> [Problem statement]: Scan each line of the records for the word "computer" and extract the ones that have it.

> [Information provided]:
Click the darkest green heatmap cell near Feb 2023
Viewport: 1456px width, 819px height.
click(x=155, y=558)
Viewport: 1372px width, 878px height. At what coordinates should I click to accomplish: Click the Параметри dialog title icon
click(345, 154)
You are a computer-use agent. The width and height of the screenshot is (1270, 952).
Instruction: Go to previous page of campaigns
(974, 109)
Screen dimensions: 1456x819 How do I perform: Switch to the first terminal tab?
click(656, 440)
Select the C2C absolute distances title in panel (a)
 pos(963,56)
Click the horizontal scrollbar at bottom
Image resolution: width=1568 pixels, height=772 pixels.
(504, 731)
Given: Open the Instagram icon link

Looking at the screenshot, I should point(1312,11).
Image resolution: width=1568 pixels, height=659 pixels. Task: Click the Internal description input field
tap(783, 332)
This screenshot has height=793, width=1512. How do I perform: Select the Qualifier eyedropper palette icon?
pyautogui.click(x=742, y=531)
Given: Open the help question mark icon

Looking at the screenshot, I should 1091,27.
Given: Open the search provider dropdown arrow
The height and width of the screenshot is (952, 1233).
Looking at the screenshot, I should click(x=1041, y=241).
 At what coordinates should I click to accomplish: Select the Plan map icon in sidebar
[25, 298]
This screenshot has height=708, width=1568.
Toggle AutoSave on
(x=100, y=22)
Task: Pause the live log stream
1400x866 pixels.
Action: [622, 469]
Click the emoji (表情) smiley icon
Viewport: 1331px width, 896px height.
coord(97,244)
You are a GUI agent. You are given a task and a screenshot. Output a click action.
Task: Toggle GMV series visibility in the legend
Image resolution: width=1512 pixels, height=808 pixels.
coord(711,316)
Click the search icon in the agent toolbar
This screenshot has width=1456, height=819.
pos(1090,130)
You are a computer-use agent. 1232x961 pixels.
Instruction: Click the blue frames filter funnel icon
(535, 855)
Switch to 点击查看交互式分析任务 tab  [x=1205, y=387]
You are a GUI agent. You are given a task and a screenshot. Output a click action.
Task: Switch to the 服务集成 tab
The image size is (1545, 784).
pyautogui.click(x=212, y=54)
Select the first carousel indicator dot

> [Solution to this task]:
You are a computer-use agent. The width and height of the screenshot is (1270, 952).
You are a computer-use agent. 1232x961 pixels.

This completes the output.